--- WHAT NEEDS TO BE DONE ---
Leave the pictures out and transcribe every record exactly.

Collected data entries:
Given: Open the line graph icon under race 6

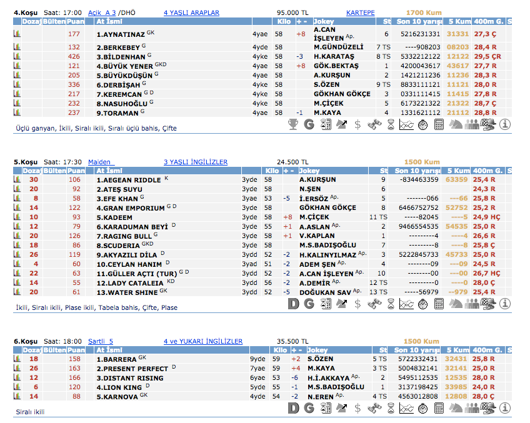Looking at the screenshot, I should pos(406,408).
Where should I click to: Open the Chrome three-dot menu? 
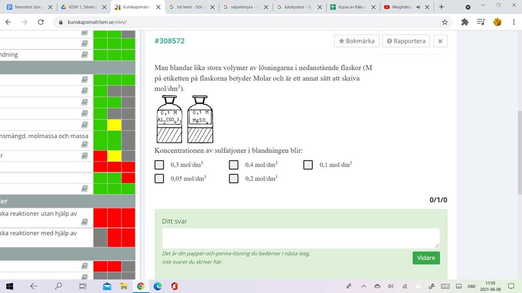coord(514,21)
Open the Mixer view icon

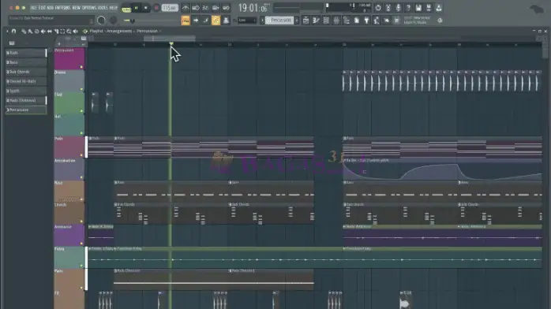tap(336, 20)
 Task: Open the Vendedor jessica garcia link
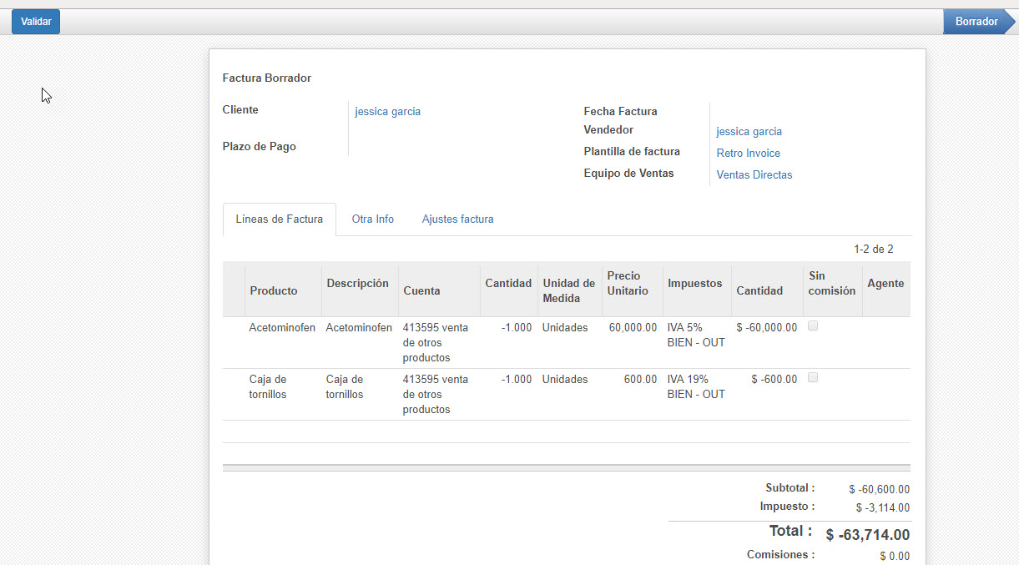click(x=749, y=131)
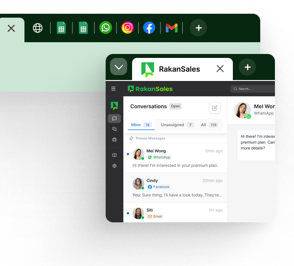Screen dimensions: 294x266
Task: Open the book icon in the sidebar
Action: (114, 155)
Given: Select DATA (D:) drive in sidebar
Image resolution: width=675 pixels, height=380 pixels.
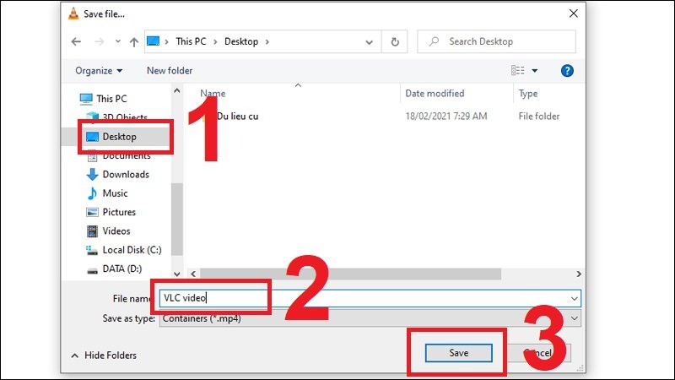Looking at the screenshot, I should (x=123, y=269).
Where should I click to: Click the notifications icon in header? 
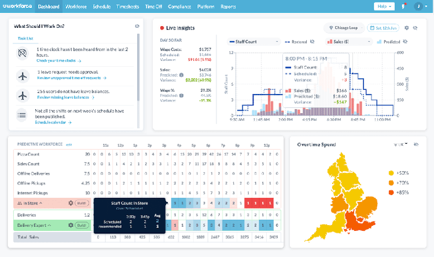point(403,6)
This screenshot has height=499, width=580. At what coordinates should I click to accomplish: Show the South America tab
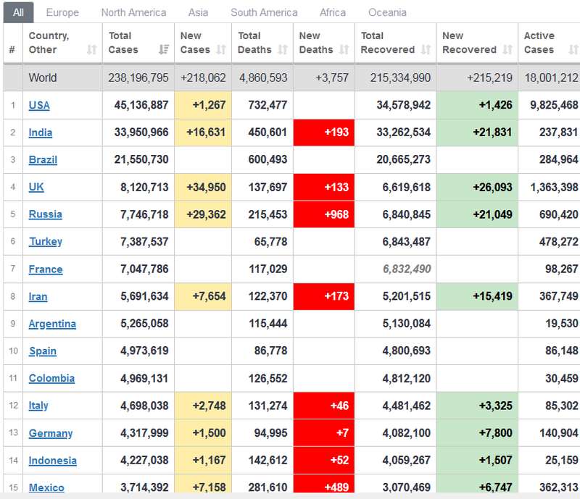[x=264, y=12]
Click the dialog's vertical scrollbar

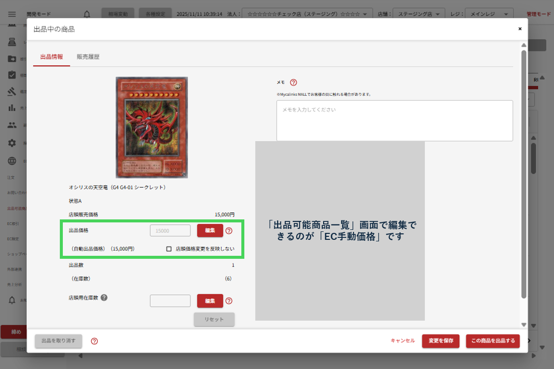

--- WRITTEN SOLUTION ---
Given: Open the line graph icon under race 6

Looking at the screenshot, I should pos(406,408).
Where should I click to: Open the Chrome three-dot menu? 
coord(514,21)
Open the Mixer view icon

tap(336, 20)
 Task: Open the Vendedor jessica garcia link
click(x=749, y=131)
Screen dimensions: 294x266
Task: Open the book icon in the sidebar
Action: (114, 155)
Given: Select DATA (D:) drive in sidebar
Image resolution: width=675 pixels, height=380 pixels.
Looking at the screenshot, I should (x=123, y=269).
Where should I click to: Click the notifications icon in header? 
point(403,6)
This screenshot has height=499, width=580. At what coordinates should I click to accomplish: Show the South America tab
[x=264, y=12]
Click the dialog's vertical scrollbar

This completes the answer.